No se me quita todo lo sucio que quiero hacerte.

Ya me bañe y aun no se me quita todo lo sucio que quiero hacerte.

 

Eres la púnica persona sobre la tierra que me inspira a pecar, la que llena los bolsillos de mi vida de unas ganas infalibles de volver todo el deseo en realidad. Despiertas mis demonios y mis ángeles para ponerlos a bailar entre sí, y como si fuera poco colocas poco a poco mi vida de cabeza y a tu modo.

 

Mi piel arde y no quiere calmarse, mi mente se nubla solo al saber de ti, es como si en el fondo algo gritara tu nombre y no quisiera dejarse ir, estas para provocarme incluso en tu ausencia, pues todos los hechos anteriores están curtidos con tu aroma y tu ciencia.

 

Porque incluso eres una ciencia de la cual no me quiero apartar, sino aprender más.

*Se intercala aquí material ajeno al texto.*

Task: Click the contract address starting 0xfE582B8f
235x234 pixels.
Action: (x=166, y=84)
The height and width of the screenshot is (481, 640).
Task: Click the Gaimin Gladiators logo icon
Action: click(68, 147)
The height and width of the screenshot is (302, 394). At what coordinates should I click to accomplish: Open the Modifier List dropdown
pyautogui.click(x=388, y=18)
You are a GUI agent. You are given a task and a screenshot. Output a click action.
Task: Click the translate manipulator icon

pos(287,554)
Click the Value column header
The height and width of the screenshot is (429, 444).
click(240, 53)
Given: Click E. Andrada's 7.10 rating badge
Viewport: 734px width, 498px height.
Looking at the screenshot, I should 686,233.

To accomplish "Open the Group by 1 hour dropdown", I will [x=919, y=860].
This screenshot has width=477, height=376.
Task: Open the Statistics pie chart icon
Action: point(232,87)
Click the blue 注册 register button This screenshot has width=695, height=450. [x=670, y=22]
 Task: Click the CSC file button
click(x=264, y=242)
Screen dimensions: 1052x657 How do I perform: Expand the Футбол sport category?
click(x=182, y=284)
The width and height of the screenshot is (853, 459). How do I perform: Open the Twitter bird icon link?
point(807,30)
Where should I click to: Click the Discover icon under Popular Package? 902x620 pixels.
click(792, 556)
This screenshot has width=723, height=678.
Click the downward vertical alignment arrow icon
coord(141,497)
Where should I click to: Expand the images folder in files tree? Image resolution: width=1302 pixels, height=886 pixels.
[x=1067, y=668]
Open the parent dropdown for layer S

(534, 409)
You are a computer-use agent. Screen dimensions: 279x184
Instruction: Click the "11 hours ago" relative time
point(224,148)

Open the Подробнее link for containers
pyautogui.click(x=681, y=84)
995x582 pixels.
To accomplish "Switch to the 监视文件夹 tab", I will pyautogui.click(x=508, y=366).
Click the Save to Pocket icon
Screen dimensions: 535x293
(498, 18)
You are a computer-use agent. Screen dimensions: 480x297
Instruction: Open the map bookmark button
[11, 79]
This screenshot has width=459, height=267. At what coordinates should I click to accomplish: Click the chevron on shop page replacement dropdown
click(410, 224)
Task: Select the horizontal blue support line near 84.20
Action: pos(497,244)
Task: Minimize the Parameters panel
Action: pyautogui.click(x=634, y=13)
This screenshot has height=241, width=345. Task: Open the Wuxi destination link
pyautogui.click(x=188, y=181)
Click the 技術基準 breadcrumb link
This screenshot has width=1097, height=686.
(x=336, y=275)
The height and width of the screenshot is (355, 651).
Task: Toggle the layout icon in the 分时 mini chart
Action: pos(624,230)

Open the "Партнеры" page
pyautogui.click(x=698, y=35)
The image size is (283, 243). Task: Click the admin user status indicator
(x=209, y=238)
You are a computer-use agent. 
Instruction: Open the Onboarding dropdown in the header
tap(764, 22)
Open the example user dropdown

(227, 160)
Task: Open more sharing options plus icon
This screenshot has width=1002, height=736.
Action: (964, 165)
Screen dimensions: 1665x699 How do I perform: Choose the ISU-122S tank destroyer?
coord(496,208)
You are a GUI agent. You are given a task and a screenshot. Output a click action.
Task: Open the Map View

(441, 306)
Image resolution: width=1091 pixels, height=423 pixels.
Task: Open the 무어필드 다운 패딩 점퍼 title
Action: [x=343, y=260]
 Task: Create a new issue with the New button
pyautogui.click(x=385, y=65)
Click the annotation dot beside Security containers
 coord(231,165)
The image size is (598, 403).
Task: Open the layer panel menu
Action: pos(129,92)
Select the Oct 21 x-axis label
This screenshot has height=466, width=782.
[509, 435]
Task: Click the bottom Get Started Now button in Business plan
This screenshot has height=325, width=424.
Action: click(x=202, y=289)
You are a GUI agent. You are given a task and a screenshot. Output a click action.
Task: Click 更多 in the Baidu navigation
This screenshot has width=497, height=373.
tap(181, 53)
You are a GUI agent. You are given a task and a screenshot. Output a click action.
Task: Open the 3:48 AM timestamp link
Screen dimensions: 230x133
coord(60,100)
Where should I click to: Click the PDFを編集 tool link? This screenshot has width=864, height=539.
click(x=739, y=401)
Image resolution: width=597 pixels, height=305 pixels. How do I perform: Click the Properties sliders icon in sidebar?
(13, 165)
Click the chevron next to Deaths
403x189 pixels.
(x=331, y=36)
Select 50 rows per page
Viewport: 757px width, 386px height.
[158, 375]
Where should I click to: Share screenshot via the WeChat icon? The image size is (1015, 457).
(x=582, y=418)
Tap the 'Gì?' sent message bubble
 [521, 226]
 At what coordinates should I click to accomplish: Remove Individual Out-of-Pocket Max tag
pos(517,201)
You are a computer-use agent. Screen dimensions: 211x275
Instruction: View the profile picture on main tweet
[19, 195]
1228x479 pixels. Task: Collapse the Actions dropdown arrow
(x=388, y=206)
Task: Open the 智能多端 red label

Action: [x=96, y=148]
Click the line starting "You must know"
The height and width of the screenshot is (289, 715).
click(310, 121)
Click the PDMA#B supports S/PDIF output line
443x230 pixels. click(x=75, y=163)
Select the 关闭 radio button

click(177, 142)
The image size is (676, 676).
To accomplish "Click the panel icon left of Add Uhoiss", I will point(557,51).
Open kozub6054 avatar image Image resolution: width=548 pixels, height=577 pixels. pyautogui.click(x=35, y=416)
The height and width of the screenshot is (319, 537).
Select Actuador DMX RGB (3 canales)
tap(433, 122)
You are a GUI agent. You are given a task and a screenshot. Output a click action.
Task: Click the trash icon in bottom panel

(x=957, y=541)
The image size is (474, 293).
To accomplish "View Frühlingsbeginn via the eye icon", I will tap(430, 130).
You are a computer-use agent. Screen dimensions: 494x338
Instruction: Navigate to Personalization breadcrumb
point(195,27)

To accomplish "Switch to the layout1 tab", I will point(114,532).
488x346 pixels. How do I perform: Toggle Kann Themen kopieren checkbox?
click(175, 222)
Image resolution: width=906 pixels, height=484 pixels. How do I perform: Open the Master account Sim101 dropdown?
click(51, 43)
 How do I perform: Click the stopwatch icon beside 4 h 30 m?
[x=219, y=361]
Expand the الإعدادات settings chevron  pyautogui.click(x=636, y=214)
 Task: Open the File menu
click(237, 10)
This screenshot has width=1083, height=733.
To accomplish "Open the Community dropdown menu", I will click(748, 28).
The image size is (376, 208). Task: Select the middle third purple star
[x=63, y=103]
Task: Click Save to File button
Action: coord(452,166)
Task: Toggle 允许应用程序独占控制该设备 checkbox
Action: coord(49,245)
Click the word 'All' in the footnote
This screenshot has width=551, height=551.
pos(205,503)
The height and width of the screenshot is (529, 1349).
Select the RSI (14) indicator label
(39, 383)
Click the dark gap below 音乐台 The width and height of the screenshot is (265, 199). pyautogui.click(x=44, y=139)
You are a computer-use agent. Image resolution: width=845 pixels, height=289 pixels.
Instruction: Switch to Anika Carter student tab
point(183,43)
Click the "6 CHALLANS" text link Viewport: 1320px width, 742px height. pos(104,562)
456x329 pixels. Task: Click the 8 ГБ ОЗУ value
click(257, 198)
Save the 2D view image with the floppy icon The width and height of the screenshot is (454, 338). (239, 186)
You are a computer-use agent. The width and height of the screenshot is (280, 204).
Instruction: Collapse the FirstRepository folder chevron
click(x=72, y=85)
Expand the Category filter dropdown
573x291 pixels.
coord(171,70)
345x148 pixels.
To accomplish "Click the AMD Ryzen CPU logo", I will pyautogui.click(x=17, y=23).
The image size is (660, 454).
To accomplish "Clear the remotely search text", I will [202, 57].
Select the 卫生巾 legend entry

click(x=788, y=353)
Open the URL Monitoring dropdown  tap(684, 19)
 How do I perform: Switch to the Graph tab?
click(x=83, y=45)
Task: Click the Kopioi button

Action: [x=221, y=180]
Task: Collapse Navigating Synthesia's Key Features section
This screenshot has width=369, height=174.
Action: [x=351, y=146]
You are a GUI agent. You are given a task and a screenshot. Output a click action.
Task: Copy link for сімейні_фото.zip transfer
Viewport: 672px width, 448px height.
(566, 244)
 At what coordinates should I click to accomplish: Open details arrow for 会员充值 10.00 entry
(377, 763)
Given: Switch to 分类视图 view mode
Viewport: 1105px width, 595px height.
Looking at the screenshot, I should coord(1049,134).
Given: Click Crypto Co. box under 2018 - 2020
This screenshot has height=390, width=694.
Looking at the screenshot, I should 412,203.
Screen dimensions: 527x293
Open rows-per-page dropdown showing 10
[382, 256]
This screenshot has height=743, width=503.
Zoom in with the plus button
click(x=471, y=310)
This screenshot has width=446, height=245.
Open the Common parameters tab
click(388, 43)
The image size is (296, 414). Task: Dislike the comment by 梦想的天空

Estas ahí con el tiempo aferrándote más a mi mente y mi subconsciente, y por más de que trates de escabullirte te tengo muy presente. Dejaste en mí tu mejor huella e incluso tu marca personal, para hacer de mi cuerpo tuyo y nada más.

 

Por eso te quiero aquí y ahora sin necesidad de ninguna invitación, porque no me parece necesaria luego de todo lo que ha vivido nuestra piel en todos los rincones conocidos por los dos. Es la melodía de nuestros cuerpos los que se reclaman, el susurro de una pasión que se busca insaciable de arte, de toda esa que hacemos juntos al encontrarnos.